TO DO — Under this line are the records; write out word for word the part that begins at the line containing "The height and width of the screenshot is (314, 558)." and ends at the line containing "Open the BODY", and no more.
● ● ●
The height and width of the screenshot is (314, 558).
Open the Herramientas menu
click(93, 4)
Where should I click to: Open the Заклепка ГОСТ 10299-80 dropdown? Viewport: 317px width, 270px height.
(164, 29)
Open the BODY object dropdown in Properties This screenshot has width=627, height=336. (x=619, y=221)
● ● ●
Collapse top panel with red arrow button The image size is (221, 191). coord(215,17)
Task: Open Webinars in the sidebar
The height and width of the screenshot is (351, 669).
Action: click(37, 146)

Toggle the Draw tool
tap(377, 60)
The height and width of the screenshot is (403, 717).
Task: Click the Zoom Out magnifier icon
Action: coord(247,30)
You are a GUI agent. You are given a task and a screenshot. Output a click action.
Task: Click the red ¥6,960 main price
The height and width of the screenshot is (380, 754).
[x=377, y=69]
● ● ●
RESPONSE —
The height and width of the screenshot is (314, 558).
Open the Herramientas menu
click(93, 4)
Where should I click to: Open the Заклепка ГОСТ 10299-80 dropdown? Viewport: 317px width, 270px height.
(164, 29)
Open the BODY object dropdown in Properties This screenshot has width=627, height=336. (x=619, y=221)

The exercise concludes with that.